ESTRATTO DOCUMENTO -
=====

ACTA APOSTATICAE SEDIS : come, cambiando un po' qua e un po' la, si può cambiare tutto...

venerdì 26 luglio 2013

La nuova religione (cercasi Gesù di Baires..)

Il pop e lo spirito, le due anime di Francesco che convivono (felici) a Rio

Cori gospel, luci stroboscopiche, palchi che sembrano navicelle spaziali per quello che gli organizzatori avevano pensato come “un grande show del futuro”. E’ questo il lato pop della prima Giornata mondiale della gioventù di Francesco, il Papa argentino che dopo una rapida occhiata al programma abbozzato per Joseph Ratzinger ha deciso di intensificare gli appuntamenti pubblici,
per stare un po’ di più in mezzo a quel gregge che deve essere sempre il primo riferimento per il pastore, il vescovo (di Roma o della più sperduta e piccola diocesi sulla Terra). C’era curiosità e attesa per vedere il Papa – che lo scorso maggio, durante la veglia per i movimenti ecclesiali redarguiva la piazza che scandiva il suo nome “anziché quello di Gesù” – alle prese con un evento che rischiava di spostarsi più sul lato mondano che su quello spirituale. Niente latino, niente canti gregoriani, paramenti un po’ così, fatti con materiale di recupero. E la spianata di Guaratiba dove si celebreranno la veglia e la messa conclusiva: con quelle strane forme appuntite e i mezzi corni a circondare la grande croce, sembrava tutto tranne che un altare. Su tutto, poi, il fatto che a Bergoglio l’aspetto liturgico interessi marginalmente. Musica sacra, candelieri e arredi vari non sono in cima ai suoi pensieri, lo ammisero qualche mese fa perfino dal Vaticano.

=====

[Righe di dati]
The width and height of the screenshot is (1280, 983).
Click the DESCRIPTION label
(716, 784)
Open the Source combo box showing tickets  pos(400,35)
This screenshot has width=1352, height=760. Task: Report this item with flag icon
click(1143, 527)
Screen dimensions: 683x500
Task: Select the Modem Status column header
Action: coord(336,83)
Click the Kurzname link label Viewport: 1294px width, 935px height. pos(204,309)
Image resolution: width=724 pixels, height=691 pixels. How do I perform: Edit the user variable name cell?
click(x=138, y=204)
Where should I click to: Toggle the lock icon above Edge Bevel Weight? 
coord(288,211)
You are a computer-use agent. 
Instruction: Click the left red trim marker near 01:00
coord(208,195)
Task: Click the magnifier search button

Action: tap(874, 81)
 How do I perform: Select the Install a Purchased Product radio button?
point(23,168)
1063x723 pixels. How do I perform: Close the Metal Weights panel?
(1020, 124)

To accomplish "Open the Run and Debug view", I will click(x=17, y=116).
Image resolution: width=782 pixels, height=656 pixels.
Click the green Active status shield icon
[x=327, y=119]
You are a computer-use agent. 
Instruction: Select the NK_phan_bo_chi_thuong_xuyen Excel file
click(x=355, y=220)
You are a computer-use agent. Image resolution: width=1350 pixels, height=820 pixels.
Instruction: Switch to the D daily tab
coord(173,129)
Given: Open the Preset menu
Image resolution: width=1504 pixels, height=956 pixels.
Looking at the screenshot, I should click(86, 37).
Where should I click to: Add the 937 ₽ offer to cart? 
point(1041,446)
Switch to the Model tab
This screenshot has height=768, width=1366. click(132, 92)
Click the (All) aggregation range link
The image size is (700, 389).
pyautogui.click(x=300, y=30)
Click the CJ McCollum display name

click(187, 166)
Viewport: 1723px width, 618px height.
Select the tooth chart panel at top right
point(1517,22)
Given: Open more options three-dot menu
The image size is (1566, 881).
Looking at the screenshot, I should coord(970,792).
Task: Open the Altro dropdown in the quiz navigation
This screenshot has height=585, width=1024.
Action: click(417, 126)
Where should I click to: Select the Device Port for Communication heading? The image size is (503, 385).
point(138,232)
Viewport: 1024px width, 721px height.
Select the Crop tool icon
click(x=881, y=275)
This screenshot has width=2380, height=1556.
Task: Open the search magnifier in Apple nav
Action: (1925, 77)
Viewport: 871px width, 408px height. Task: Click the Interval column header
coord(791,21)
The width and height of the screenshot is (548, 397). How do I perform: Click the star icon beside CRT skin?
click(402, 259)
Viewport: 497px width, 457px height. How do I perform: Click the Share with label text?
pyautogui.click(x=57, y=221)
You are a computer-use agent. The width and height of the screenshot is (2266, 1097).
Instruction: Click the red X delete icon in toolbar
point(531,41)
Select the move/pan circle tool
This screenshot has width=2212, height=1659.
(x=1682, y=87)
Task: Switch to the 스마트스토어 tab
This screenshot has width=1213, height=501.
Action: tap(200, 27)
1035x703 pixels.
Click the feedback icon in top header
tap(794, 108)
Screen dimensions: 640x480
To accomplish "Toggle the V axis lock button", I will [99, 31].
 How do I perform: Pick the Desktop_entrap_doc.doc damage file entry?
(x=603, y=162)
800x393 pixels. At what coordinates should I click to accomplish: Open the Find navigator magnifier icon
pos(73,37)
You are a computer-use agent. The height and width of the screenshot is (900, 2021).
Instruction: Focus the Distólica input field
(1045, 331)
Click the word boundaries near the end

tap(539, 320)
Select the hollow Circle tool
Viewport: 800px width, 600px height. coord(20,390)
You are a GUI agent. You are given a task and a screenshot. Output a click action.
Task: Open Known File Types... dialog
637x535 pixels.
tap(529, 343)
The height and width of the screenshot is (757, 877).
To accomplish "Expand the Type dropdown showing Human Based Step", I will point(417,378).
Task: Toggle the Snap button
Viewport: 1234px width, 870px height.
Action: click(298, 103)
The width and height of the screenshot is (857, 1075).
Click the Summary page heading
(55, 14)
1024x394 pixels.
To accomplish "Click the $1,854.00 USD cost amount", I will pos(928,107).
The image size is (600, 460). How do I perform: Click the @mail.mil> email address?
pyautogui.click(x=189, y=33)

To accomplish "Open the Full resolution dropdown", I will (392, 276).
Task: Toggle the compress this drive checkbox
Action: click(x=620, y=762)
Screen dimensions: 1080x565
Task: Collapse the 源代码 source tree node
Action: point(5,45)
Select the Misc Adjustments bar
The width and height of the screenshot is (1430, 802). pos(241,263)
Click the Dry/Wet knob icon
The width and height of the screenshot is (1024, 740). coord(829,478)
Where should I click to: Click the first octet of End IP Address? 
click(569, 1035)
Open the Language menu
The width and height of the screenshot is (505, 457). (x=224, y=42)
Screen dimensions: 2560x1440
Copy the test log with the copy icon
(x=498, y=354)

=====

DESCRIZIONE ESERCIZIO -
Riporta per intero e parola per parola l'estratto sulla prima Giornata mondiale della gioventù di Francesco a Rio.

RISULTATO -
ACTA APOSTATICAE SEDIS : come, cambiando un po' qua e un po' la, si può cambiare tutto...

venerdì 26 luglio 2013

La nuova religione (cercasi Gesù di Baires..)

Il pop e lo spirito, le due anime di Francesco che convivono (felici) a Rio

Cori gospel, luci stroboscopiche, palchi che sembrano navicelle spaziali per quello che gli organizzatori avevano pensato come “un grande show del futuro”. E’ questo il lato pop della prima Giornata mondiale della gioventù di Francesco, il Papa argentino che dopo una rapida occhiata al programma abbozzato per Joseph Ratzinger ha deciso di intensificare gli appuntamenti pubblici,
per stare un po’ di più in mezzo a quel gregge che deve essere sempre il primo riferimento per il pastore, il vescovo (di Roma o della più sperduta e piccola diocesi sulla Terra). C’era curiosità e attesa per vedere il Papa – che lo scorso maggio, durante la veglia per i movimenti ecclesiali redarguiva la piazza che scandiva il suo nome “anziché quello di Gesù” – alle prese con un evento che rischiava di spostarsi più sul lato mondano che su quello spirituale. Niente latino, niente canti gregoriani, paramenti un po’ così, fatti con materiale di recupero. E la spianata di Guaratiba dove si celebreranno la veglia e la messa conclusiva: con quelle strane forme appuntite e i mezzi corni a circondare la grande croce, sembrava tutto tranne che un altare. Su tutto, poi, il fatto che a Bergoglio l’aspetto liturgico interessi marginalmente. Musica sacra, candelieri e arredi vari non sono in cima ai suoi pensieri, lo ammisero qualche mese fa perfino dal Vaticano.